The therapies regarding the different components of Type 2 APS are similar whether they occur as single or in multiple association with other autoimmune diseases. However, it is worth remembering that the thyroid hormone replacement therapy in patients with autoimmune hypothyroidism and misdiagnosed adrenal insufficiency can precipitate an adrenal failure owing to the action of thyroxine in enhancing hepatic corticosteroid metabolism. In addition, some patients with Addison's disease show a reversible increase in thyrotropin levels, regardless of the presence of thyroid autoantibodies, that is related to the loss of the inhibitory effects of glucocorticoids on thyrotropin secretion [93]. Moreover, a reduction in insulin requirement may be the first sign of Addison's disease in a patients with Type 1 diabetes mellitus.

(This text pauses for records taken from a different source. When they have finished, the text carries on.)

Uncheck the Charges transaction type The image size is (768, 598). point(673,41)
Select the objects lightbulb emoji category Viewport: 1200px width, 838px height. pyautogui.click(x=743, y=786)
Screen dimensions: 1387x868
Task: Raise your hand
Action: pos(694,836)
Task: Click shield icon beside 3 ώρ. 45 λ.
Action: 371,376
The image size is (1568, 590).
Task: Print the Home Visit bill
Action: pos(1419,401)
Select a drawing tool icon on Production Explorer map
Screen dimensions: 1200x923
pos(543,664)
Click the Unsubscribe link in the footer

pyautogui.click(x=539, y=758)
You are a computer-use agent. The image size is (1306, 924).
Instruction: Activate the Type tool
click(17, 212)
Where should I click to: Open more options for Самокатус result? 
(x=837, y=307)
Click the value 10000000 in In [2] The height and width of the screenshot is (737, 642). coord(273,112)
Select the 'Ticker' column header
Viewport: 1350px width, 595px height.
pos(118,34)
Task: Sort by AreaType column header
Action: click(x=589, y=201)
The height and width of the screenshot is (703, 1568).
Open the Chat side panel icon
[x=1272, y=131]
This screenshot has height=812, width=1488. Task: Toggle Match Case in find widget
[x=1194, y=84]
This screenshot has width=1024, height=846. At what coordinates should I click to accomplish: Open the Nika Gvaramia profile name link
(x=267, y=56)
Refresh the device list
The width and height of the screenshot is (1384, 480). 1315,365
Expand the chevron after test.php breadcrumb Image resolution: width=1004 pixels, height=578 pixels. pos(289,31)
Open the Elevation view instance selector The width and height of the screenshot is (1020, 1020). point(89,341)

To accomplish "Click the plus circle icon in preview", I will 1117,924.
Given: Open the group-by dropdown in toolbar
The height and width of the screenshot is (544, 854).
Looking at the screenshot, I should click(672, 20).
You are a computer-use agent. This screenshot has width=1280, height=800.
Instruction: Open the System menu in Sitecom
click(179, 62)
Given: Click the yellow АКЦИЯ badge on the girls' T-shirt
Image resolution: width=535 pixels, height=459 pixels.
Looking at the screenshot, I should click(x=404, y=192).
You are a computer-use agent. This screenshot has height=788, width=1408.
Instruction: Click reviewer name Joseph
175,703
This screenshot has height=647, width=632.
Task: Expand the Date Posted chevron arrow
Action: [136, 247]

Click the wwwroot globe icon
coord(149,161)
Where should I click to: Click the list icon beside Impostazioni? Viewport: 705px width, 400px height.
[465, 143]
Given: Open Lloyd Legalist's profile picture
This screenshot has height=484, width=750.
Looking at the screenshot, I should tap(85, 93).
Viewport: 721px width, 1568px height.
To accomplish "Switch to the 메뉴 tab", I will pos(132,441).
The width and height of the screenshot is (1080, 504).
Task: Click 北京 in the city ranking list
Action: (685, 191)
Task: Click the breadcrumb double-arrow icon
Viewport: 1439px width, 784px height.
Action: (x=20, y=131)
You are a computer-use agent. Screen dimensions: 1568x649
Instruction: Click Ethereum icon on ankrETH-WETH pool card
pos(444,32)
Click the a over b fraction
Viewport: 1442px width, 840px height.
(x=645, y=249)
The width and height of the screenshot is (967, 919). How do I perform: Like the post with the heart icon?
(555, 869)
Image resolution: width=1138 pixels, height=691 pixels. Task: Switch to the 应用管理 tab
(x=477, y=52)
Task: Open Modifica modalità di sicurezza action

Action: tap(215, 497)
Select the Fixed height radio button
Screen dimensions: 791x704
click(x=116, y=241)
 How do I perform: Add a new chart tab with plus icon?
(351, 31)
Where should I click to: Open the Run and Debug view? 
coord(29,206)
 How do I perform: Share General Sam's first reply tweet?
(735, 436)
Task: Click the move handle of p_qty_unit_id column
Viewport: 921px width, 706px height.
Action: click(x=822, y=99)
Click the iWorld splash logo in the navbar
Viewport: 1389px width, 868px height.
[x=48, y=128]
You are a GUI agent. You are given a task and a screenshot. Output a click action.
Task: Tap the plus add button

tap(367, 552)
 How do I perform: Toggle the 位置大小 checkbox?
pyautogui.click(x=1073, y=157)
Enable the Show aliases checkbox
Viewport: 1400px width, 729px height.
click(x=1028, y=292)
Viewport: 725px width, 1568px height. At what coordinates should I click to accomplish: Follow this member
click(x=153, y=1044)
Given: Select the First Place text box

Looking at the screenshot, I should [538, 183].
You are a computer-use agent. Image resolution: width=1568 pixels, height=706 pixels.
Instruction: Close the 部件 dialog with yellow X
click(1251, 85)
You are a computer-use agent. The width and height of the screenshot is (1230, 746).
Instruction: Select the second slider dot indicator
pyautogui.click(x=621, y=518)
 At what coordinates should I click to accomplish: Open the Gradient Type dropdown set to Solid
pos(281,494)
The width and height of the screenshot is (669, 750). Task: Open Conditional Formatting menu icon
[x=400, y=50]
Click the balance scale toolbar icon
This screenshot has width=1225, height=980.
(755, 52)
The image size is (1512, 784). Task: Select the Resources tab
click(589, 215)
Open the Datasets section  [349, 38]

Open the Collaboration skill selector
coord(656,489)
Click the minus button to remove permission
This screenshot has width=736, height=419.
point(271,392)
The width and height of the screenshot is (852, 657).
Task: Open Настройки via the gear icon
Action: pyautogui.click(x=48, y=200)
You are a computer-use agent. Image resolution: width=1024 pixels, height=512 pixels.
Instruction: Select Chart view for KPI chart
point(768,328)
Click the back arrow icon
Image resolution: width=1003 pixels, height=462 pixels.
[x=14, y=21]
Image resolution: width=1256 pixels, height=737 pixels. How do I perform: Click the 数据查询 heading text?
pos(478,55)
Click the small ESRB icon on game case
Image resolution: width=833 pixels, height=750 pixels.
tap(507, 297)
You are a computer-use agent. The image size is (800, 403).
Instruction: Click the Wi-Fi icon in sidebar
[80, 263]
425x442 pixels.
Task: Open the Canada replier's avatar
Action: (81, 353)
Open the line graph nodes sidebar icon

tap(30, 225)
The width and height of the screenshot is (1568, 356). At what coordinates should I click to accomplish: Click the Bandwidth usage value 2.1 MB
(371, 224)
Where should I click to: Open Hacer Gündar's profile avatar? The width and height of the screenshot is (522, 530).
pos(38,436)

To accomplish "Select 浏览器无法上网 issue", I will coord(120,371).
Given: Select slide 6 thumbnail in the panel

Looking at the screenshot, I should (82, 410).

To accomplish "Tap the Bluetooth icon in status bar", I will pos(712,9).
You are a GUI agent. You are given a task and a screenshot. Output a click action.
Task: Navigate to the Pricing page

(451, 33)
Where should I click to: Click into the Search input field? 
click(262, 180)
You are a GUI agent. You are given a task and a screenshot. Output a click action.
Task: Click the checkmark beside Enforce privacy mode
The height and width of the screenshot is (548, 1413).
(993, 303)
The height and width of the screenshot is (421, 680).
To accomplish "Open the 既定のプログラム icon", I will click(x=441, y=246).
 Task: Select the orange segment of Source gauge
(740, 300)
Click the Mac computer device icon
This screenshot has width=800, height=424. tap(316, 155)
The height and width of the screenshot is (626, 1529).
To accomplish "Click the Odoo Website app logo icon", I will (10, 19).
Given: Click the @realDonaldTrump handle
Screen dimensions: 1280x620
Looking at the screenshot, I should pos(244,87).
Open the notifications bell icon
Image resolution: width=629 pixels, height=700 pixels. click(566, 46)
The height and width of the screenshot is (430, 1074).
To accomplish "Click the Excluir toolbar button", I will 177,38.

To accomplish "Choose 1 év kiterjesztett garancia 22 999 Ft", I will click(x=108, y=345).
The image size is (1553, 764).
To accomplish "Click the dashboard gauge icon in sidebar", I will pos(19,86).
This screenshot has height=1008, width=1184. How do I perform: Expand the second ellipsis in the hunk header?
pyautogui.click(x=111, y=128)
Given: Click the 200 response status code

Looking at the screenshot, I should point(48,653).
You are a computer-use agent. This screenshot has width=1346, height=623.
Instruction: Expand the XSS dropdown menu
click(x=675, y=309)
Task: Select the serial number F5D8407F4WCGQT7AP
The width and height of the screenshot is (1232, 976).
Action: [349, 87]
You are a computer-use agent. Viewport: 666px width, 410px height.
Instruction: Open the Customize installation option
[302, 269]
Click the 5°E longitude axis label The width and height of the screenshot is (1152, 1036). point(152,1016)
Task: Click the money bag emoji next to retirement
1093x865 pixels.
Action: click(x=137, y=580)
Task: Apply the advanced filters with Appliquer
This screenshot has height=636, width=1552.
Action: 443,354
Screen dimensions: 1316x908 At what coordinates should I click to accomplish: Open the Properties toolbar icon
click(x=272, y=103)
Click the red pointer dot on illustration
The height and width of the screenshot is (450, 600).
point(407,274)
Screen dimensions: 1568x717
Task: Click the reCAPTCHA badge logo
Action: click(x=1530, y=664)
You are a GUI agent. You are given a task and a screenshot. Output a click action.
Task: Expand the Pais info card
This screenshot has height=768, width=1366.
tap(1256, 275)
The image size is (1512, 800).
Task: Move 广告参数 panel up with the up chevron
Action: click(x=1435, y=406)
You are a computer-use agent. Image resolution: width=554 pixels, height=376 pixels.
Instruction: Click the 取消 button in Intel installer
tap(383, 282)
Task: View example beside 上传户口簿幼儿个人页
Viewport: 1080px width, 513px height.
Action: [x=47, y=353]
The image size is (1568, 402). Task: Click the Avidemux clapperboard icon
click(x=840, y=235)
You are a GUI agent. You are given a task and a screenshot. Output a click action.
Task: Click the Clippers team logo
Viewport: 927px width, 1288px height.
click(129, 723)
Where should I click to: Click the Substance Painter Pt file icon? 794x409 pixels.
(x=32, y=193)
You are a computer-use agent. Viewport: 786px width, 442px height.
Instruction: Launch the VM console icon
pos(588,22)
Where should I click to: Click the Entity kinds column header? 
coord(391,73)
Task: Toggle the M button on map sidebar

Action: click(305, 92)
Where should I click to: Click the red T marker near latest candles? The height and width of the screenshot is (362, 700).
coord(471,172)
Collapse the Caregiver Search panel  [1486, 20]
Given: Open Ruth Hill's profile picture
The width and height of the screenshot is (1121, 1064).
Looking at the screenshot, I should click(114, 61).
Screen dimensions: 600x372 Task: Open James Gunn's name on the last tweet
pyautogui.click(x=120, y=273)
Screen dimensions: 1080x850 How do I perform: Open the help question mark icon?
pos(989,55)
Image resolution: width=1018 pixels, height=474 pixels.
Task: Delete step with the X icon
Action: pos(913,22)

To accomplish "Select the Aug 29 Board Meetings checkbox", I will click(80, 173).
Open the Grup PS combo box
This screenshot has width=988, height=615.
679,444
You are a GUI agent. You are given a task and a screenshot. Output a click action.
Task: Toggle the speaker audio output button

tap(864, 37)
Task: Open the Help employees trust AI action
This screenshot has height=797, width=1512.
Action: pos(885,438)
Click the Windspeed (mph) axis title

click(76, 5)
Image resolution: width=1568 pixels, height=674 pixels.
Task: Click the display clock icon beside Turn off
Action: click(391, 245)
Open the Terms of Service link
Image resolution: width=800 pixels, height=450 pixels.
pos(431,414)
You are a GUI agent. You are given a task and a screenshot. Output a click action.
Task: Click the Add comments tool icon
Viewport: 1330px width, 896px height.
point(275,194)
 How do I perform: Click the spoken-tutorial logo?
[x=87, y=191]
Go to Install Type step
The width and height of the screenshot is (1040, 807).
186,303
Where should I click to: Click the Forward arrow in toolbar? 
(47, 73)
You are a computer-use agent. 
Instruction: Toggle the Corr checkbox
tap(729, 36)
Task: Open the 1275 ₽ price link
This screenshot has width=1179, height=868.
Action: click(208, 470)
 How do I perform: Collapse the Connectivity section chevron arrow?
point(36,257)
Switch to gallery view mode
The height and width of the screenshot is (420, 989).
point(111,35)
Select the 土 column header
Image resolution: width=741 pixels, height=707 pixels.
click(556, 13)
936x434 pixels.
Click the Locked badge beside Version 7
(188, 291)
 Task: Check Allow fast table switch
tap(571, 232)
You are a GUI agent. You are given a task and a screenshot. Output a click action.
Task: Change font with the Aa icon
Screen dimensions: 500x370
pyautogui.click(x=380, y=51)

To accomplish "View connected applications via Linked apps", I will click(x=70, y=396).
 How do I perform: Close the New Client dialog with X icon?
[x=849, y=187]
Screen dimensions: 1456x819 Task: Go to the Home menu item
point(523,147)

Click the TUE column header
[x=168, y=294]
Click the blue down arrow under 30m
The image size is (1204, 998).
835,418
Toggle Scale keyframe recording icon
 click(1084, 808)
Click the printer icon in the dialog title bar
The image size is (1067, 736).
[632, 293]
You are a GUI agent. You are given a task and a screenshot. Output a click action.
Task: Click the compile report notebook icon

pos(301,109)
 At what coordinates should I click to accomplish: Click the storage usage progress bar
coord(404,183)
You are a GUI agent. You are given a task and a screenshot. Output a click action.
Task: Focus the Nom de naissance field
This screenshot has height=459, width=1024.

Thus, before initiating the therapy with thyroxine or simply modifying insulin dosage, it is prudent to investigate the possible coexistence of an underlying adrenal insufficiency [94].

CONCLUSIONS

It is now well established that organ-specific diseases frequently occur in privileged clusters of association and Type 2 APS is considered one of the most typical. Clinically overt syndrome is considered only the tip of the iceberg, since latent forms are much more frequent. Organ-specific autoantibody screening in patients with monoglandular autoimmune endocrinopathies undoubtedly facilitates the identification of those at risk of developing a future APS. Early identification and treatment of another autoimmune endocrine disease may be critical and even life-saving. Currently, management of these disease is restricted to the pharmacological replacement therapy. However, progress in understanding the inner immunological mechanisms implicated in these conditions, should allow common treatments aimed to prevent or at least dampen the progression to irreversible multiple organ damage.